And so, as the big bipartisan event finally arrived last week, he handed them an unexpected gift, a freeze on federal salaries. Then he made a hostage video hailing the White House meeting as “a sincere effort on the part of everybody involved to actually commit to work together.” Hardly had this staged effusion of happy talk been disseminated than we learned of Mitch McConnell’s letter vowing to hold not just the president but the entire government hostage by blocking all legislation until the Bush-era tax cuts were extended for the top 2 percent of American households.

The captors will win this battle, if they haven’t already by the time you read this, because Obama has seemingly surrendered his once-considerable abilities to act, decide or think. That pay freeze made as little sense intellectually as it did politically. It will save the government a scant $5 billion over two years and will actually cost the recovery at least as much, since much of that $5 billion would have been spent on goods and services by federal workers with an average yearly income of $75,000. By contrast, the extension of the Bush tax cuts to the $250,000-plus income bracket will add $80 billion to the deficit in two years, much of which will just be banked by the wealthier beneficiaries.

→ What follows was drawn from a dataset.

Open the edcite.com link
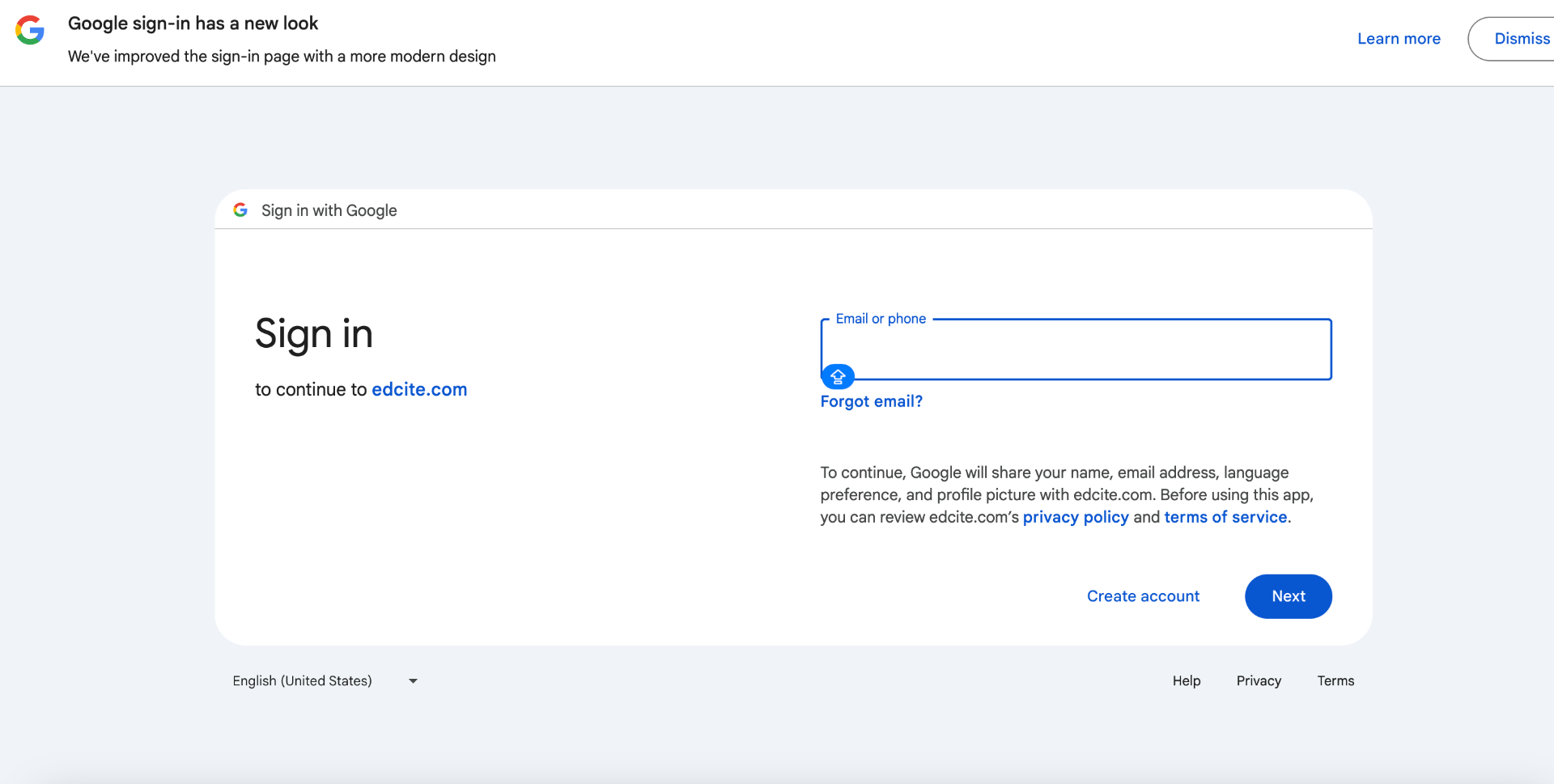Viewport: 1554px width, 784px height. (x=418, y=389)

The cliché criticisms of Obama are (from the left) that he is a naïve centrist, not the audacious liberal that Democrats thought they were getting, and (from the right) that he is a socialist out to impose government on every corner of American life. But the real problem is that he’s so indistinct no one across the entire political spectrum knows who he is. A chief executive who repeatedly presents himself as a conciliator, forever searching for the “good side” of all adversaries and convening summits, in the end comes across as weightless, if not AWOL. A Rorschach test may make for a fine presidential candidate — when everyone projects their hopes on the guy. But it doesn’t work in the Oval Office: These days everyone is projecting their fears on Obama instead.

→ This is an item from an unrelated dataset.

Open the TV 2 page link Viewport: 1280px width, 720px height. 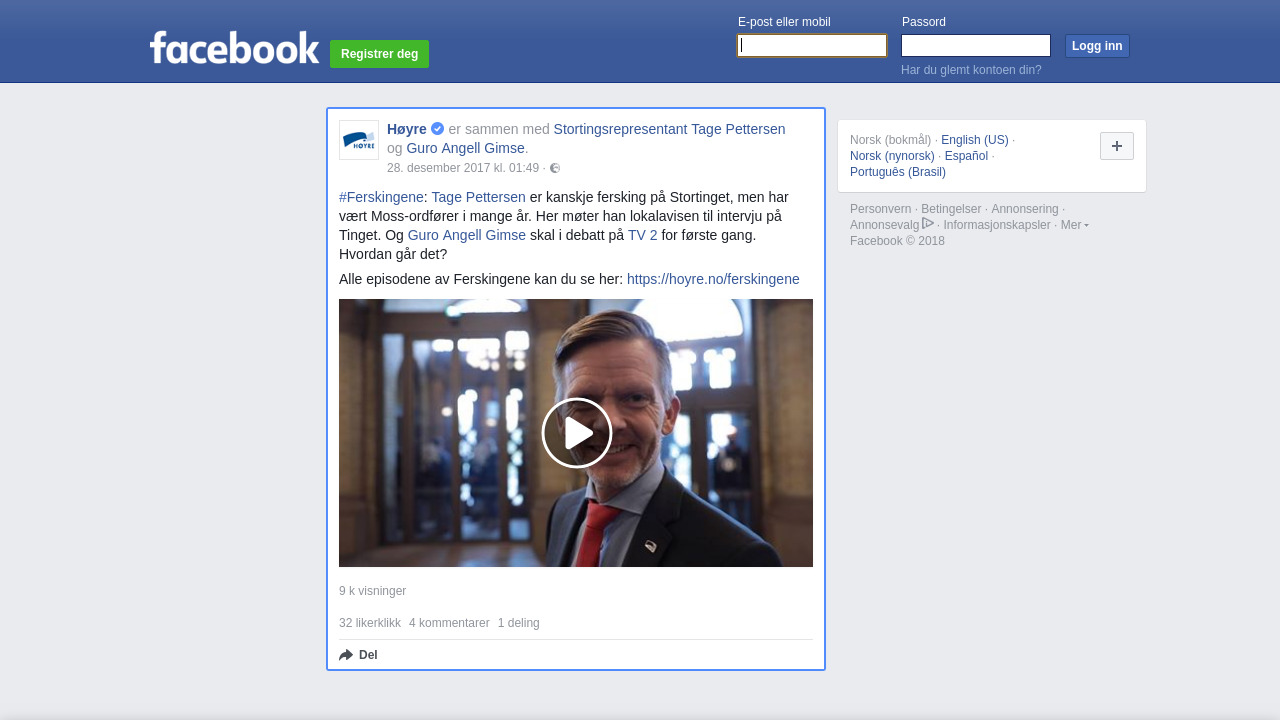[642, 235]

...In the summer before the election, the NBC News/Wall Street Journal poll (of June 21) found that only 15 percent of respondents thought the deficit should be the government’s top priority (behind jobs and economic growth, at 33 percent); the Washington Post/ABC News survey just a week before Election Day found that only 7 percent chose the deficit as the most important issue influencing their vote (again well behind the economy, at 37 percent). After constant G.O.P. fear-mongering about the budget-- some of it echoed, rather than countered, by Obama-- deficit reduction did jump to first place in Nov. 2 exit polls as voters’ highest priority for the next Congress. The disciplined Republican message had turned the deficit into a catchall synonym for America’s entire economic health. But at 40 percent, deficit reduction still was neck and neck with “spending to create jobs” (37 percent). Cutting taxes was chosen by only 18 percent.

We’re now at the brink of a new economic disaster that will eventually yank a chicken out of every pot. The Center on Budget and Policy Priorities calculates that the extended Bush-era tax cuts will contribute by far the largest share to the next decade’s deficits-- ahead of the recession’s drain on tax revenues, Iraq and Afghanistan war spending, TARP and Obama’s stimulus. The new Congress’s plan to block any governmental intervention on behalf of 15 million-plus jobless Americans guarantees that the unemployment rate, back up to 9.8 percent as of Friday, will remain intractable too.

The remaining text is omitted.